Ralph’s sister’s grave was out there, too. Penny Ann’s. It was close by Lonnie’s but not right next to it, twenty-five or thirty feet away. Hers was just a small sandstone foot marker with her initials,
P.A.D.
I’d missed it the first couple of times we were out there. Then,
bam!
It hit me whose stone it was. I kept trying to say something to Ralph about the graves. About Lonnie’s at least. The death of a soldier was easier to talk about than the rape and murder of a little girl. But I didn’t say anything about either one. Ralph gave me no openings. Didn’t let down his guard for a second. One time during the first week, the two of us—Ralph and me—were loading tools back into the truck bed. I reminded him that we’d both been at River Street Elementary School together and then together again in Asshole LoPresto’s history class at JFK. Drinkwater just looked at me, expressionless. “Remember?” I finally said. He stood there, staring
at me like I was from Mars or something.

“Yeah, I remember,” he said. “What about it?”

“Nothing,” I sputtered. “Sorry I mentioned it. Excuse me for breathing, okay?”

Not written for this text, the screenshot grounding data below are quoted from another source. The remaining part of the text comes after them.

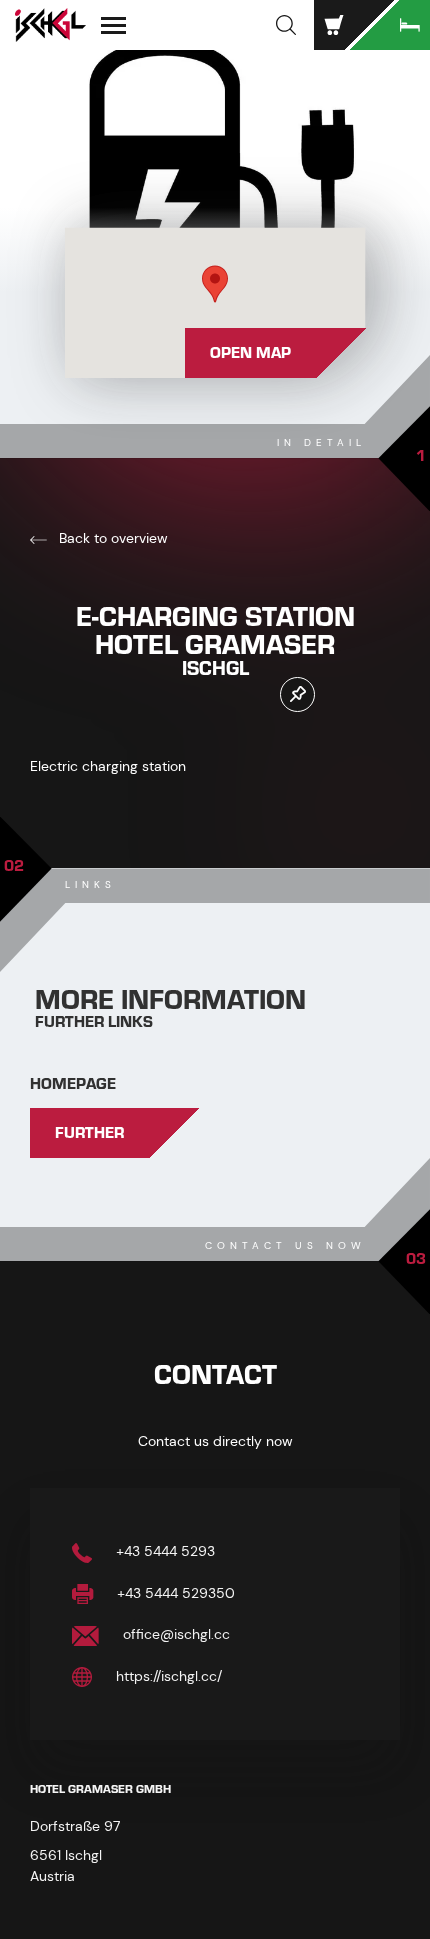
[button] (286, 25)
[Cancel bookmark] (297, 694)
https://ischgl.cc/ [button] (167, 1676)
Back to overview (111, 538)
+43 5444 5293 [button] (163, 1551)
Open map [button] (250, 353)
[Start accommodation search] (390, 25)
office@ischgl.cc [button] (174, 1634)
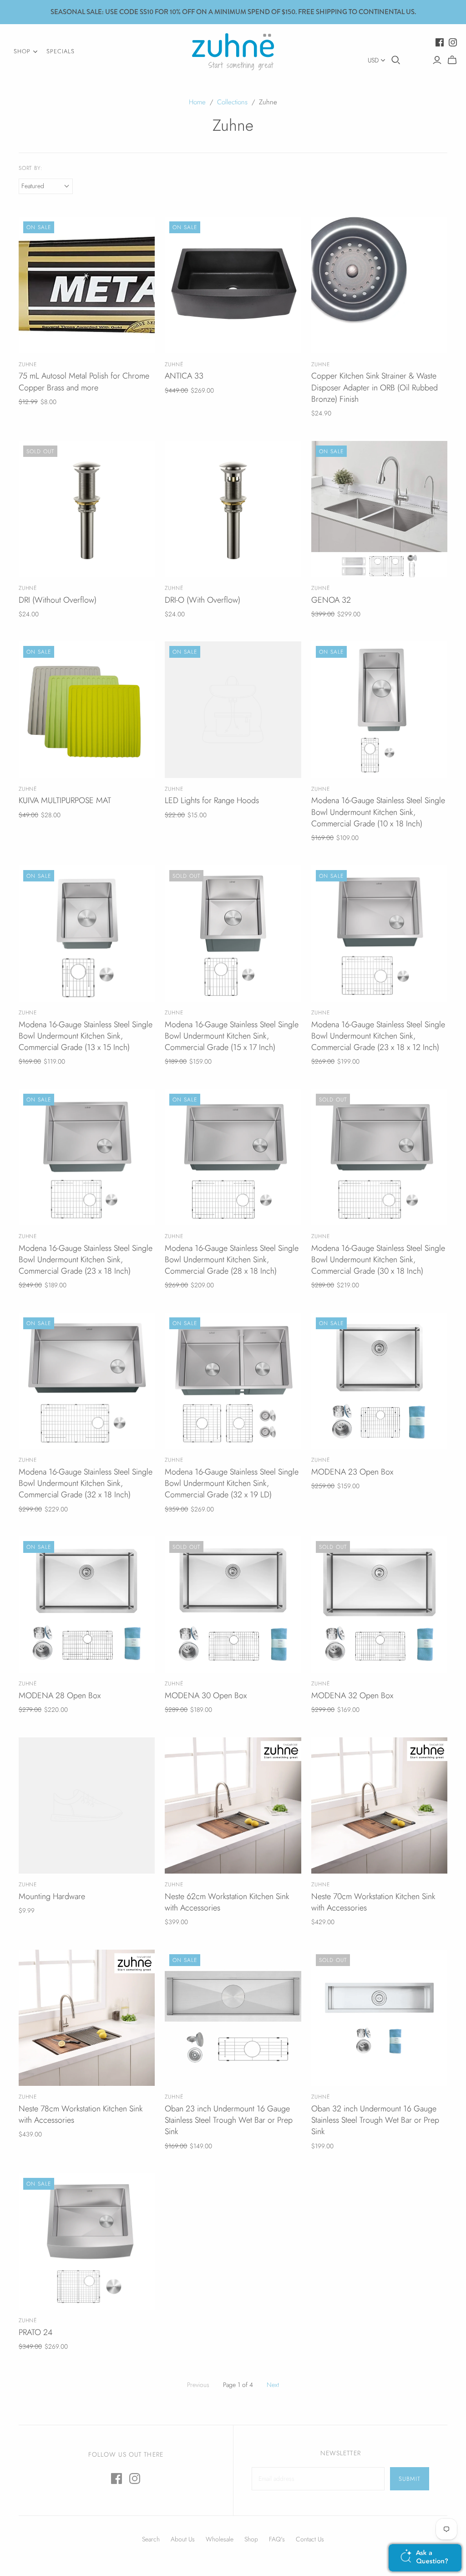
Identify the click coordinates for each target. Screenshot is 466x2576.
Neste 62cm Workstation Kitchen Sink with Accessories (227, 1902)
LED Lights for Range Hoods (212, 800)
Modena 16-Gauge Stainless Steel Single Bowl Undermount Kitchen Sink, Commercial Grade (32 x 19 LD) (232, 1483)
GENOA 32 (331, 600)
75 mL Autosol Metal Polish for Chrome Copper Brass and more (84, 381)
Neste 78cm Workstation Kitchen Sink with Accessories (80, 2114)
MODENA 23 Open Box (352, 1472)
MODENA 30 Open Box (206, 1695)
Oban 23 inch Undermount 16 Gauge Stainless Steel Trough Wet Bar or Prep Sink (229, 2120)
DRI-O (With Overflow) (202, 600)
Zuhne (28, 364)
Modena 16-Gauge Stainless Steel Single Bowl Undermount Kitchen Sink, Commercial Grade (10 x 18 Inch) (378, 811)
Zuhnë (174, 364)
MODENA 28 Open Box (60, 1695)
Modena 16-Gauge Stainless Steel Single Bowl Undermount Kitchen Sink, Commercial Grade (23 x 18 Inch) (85, 1259)
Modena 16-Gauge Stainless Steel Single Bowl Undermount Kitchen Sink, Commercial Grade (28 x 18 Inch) (232, 1259)
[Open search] (395, 60)
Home (197, 102)
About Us (183, 2539)
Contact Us (310, 2539)
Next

When the morning was cool and the job wasn’t too strenuous—or if Lou Clukey was in the vicinity—Dell would become a
working
foreman—would labor alongside us. Otherwise, he’d sit in the truck, leaning against the open driver’s side door, smoking his Old Golds and finding fault. Sometimes he’d get up off his ass and go over to my brother. Snatch Thomas’s push broom or bow saw away from him and give him a little demonstration on how he
should
be doing it. Or else he’d tell Drinkwater to stop work and go show Thomas the right way to do something. It was degrading for both Thomas and Ralph—enough so that you’d have to look away. But Dell liked the flustered reaction Thomas never failed to give him and the look of contempt he’d get from Ralph. He
enjoyed
busting their balls, Thomas’s especially. Dell started this joke about how he couldn’t tell my brother and me apart unless we each had a shovel in our hands. Then he knew who was who,
no problem. He nicknamed us the Dicky Bird brothers, Dick and Dickless.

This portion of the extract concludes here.